Difficulty having a bowel movement may be a problem for people undergoing cancer treatment. Surgery, inactivity, eating a low-fiber diet, and not drinking enough fluid can contribute to changes in normal bowel function. Pain medications and some chemotherapy drugs can also cause constipation. Call your doctor if you have prolonged abdominal pain, or lack of a bowel movement or gas for more than two days.
Coping with Constipation
Food tips for constipation:
- Increase foods that can help promote a bowel movement:
- Drink 8 to 12 glasses of water or fluid each day.
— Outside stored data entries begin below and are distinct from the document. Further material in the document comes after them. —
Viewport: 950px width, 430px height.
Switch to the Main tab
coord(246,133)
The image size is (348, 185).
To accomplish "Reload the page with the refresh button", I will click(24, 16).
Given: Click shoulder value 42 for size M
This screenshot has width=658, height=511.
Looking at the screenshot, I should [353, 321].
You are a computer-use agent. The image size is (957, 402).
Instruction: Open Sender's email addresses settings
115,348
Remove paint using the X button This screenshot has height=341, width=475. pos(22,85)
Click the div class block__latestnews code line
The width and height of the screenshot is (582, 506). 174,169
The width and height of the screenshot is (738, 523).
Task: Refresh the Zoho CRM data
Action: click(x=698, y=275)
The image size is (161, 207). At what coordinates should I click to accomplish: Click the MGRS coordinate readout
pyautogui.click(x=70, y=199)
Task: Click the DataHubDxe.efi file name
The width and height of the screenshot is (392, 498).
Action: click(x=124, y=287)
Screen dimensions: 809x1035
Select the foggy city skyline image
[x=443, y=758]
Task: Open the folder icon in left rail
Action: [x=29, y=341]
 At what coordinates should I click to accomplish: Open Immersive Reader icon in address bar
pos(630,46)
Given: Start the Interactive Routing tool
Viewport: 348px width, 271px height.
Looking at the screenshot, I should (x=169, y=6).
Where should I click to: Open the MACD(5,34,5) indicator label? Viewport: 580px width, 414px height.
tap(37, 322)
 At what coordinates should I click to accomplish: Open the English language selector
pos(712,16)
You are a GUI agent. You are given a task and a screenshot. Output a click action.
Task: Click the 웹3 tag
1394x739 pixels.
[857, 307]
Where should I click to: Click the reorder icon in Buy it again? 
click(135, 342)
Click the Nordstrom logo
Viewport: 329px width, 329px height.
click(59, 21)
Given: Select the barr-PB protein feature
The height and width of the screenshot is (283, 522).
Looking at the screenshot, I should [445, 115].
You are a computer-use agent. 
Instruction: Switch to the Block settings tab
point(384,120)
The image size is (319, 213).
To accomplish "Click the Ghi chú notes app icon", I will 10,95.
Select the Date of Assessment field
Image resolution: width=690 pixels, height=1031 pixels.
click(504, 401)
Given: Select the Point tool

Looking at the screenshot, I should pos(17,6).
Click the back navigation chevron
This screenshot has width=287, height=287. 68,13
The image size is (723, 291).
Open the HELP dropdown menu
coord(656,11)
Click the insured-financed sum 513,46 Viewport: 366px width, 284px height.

- Warm drinks and prune, apple or pear juice may also be helpful.
- Drink hot beverages, such as herbal tea and decaffeinated coffee.
- If recommended by your health care team, increase your fiber intake by eating bran, fresh fruit, prunes or other foods high in fiber.
- Consider adding fiber to your diet. Check with your doctor to see if there are certain high fiber foods you should avoid.
- If you are having gas and bloating
Non-food tips for constipation:
- Stay active. Try to get 15-30 minutes of moderate physical activity (such as walking) each day.
- Move more if you are able - walk, stretch, or do yoga.
- Talk to your health care team about drugs or other tips that can help with constipation.
- Always talk to your nurse or doctor before using fiber supplements, laxatives or stool softeners. Suppositories and enemas can be especially dangerous if your blood counts are low.
- Tell your health care team if you do not have a bowel movement in 72 hours or experience abdominal pains or cramping. These may be signs of a bowel obstruction.
Try these recipes if you experience constipation: Savory Stuffed Spaghetti Squash Recipe, Baked Falafel with Ginger Tzatziki, Cheesy Chicken Millet Bake, Chicken Puttanesca over Zucchini Noodles, and Mango Lassi Overnight Oats.
Frequent bowel movements that are loose or watery are called diarrhea. Some chemotherapy drugs cause diarrhea. Infections, certain surgical procedures and radiation to the pelvic area can also cause diarrhea. If diarrhea is a side effect of your treatment, your health care team will discuss how you can work together to manage it. If you are experiencing more than three episodes of diarrhea in a day call your doctor or nurse. Diarrhea can result in dehydration or changes in the levels of potassium and sodium in your body. Changes in these levels can be dangerous if not corrected.
Coping with Diarrhea
- Drink 8 to 12 glasses of fluid each day to prevent dehydration. Fluids should be at room temperature and may include water, ginger ale without fizz or sports drinks. Clear broth is another option for increasing your fluid intake.
- Avoid caffeine. Caffeine may stimulate the bowel, further irritating it. It also may cause you to become more dehydrated.
- Avoid very hot or very cold drinks and alcoholic beverages.
- Eat 5 or 6 small meals a day instead of 3 large meals.
- Avoid spicy or fatty foods, and milk products.
- Eat low fiber foods, like the BRAT diet. BRAT stands for bananas, white rice, apples/applesauce and toast.
- Wipe gently after each bowel movement; baby wipes may be more comfortable than toilet paper. Wash your hands well.
- Do not take an over-the-counter PeptoBismol or other anti-diarrheal drugs before speaking to your health care team. In some instances, diarrhea can be a sign of an infection or virus, and your health care team will want to test a stool sample prior to allowing you to take medication.
- Tell your health care team if the diarrhea lasts for more than 24 hours or if you are having large amounts of diarrhea; this may be a sign of infection.
- If your doctor gives you medication for your diarrhea, be sure you understand how to take it. Never take any drugs for diarrhea without first speaking to your doctor or nurse.